Patterning and growth control by membrane-tethered Wingless

Wnts are evolutionarily conserved secreted signalling proteins that, in various developmental contexts, spread from their site of synthesis to form a gradient and activate target-gene expression at a distance. However, the requirement for Wnts to spread has never been directly tested. Here we used genome engineering to replace the endogenous wingless gene, which encodes the main Drosophila Wnt, with one that expresses a membrane-tethered form of the protein. Surprisingly, the resulting flies were viable and produced normally patterned appendages of nearly the right size, albeit with a delay. We show that, in the prospective wing, prolonged wingless transcription followed by memory of earlier signalling allows persistent expression of relevant target genes. We suggest therefore that the spread of Wingless is dispensable for patterning and growth even though it probably contributes to increasing cell proliferation. Replacement of the wingless ( wg ) gene in Drosophila with one that expresses a membrane-tethered form of Wg results in viable flies with normally patterned appendages of nearly the right size; early wg transcription and memory of signalling ensure continued target-gene expression in the absence of Wg release, even though the spread of Wg could boost cell proliferation.
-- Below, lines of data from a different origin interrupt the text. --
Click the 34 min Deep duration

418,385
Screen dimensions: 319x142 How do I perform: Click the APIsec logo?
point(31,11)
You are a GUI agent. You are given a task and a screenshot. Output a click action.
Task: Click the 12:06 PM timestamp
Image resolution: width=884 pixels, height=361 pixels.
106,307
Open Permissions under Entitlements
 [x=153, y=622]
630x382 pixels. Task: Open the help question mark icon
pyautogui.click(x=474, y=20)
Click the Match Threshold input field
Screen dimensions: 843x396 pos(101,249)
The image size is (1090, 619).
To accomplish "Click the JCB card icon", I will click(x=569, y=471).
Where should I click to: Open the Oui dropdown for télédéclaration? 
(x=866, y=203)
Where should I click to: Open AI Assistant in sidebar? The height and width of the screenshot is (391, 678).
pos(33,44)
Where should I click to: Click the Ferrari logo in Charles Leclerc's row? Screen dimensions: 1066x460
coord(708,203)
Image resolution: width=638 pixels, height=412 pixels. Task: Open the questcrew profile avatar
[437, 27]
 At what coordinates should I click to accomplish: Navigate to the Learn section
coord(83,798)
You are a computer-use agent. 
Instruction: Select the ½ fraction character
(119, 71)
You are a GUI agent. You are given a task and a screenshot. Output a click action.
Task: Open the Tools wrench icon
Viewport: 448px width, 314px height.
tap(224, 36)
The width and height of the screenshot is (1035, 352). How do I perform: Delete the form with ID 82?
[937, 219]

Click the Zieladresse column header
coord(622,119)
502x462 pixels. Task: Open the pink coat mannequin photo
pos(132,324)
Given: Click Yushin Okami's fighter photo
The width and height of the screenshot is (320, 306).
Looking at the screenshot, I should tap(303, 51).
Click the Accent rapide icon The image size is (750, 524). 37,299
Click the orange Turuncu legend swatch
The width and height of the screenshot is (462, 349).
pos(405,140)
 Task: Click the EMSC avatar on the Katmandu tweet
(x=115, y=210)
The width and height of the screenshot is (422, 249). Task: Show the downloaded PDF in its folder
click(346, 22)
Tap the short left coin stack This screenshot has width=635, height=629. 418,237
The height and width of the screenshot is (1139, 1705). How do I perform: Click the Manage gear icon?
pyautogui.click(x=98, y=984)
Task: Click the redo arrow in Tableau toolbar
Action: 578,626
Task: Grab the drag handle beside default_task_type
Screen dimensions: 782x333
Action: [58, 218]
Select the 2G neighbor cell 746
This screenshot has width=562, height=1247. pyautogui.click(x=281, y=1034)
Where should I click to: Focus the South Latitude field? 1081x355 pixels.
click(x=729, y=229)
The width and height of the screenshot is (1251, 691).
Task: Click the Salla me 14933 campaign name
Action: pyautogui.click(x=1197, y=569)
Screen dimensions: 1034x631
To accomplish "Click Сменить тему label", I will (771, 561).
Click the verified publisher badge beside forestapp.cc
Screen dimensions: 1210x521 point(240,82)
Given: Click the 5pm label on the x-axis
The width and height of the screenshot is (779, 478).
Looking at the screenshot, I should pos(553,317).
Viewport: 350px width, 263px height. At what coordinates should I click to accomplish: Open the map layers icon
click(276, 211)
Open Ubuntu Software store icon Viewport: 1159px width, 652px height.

Wingless protein's long-range signalling function Morphogens are secreted proteins with important roles in growth and patterning during development. A key feature of a morphogen is that it can act at a distance from the site of origin through a diffusion gradient. These authors have directly assessed the function of the spread of the Wingless (Wg) protein in Drosophila . They found that flies in which the resident wg gene has been replaced by an engineered form encoding a membrane-tethered Wg protein are viable and fertile. These findings are consistent with a role for Wingless as a long-range signal, but raise doubts over the essential role of a diffusion gradient.